▼
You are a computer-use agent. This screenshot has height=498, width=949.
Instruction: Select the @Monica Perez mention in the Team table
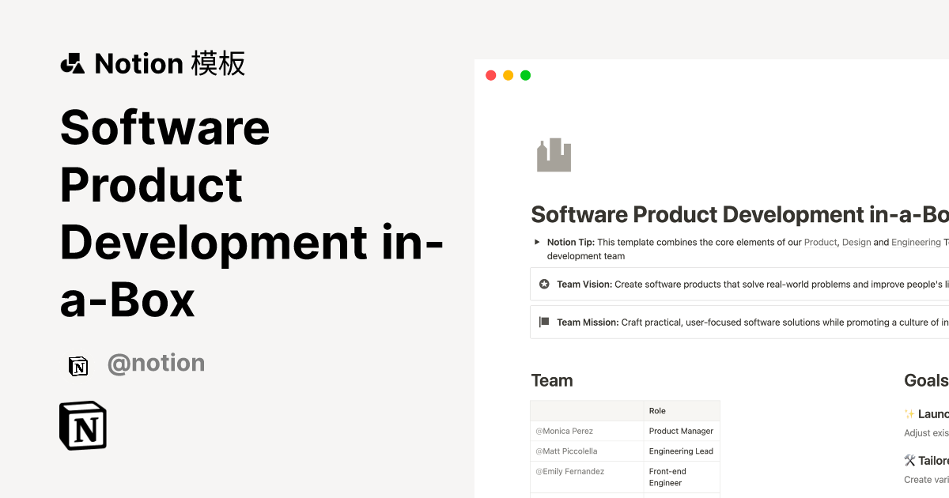pos(564,431)
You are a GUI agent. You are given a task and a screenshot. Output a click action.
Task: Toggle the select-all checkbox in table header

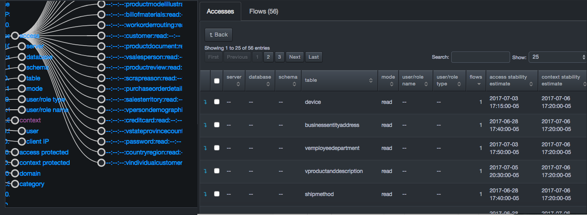point(217,81)
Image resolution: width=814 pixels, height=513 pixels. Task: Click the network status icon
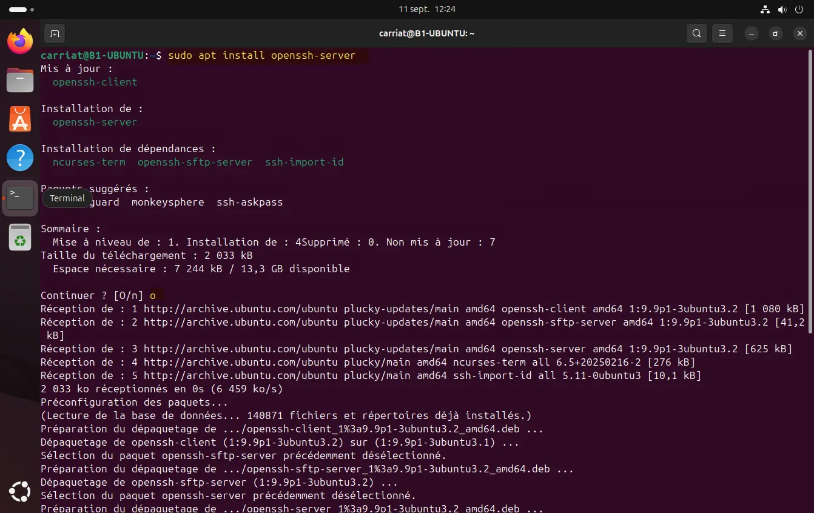[x=765, y=10]
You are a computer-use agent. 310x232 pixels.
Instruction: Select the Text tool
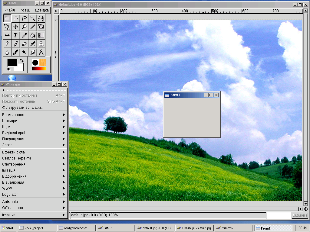[15, 35]
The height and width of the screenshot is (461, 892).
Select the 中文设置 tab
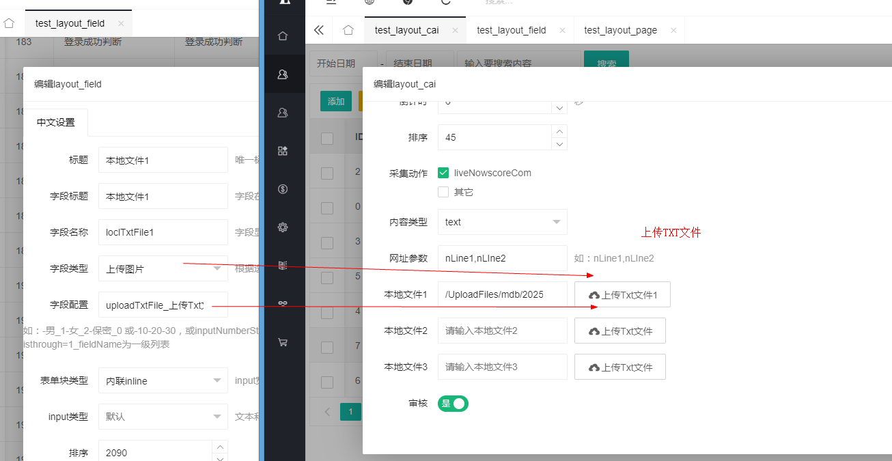coord(56,123)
▲
▶ WHAT YOU NEED TO DO: Scan the data above. Return every line with "computer" in it.

▶ THE COMPLETED TASK:
You are a computer-use agent. This screenshot has height=498, width=949.
You are a computer-use agent. 310x232 pixels.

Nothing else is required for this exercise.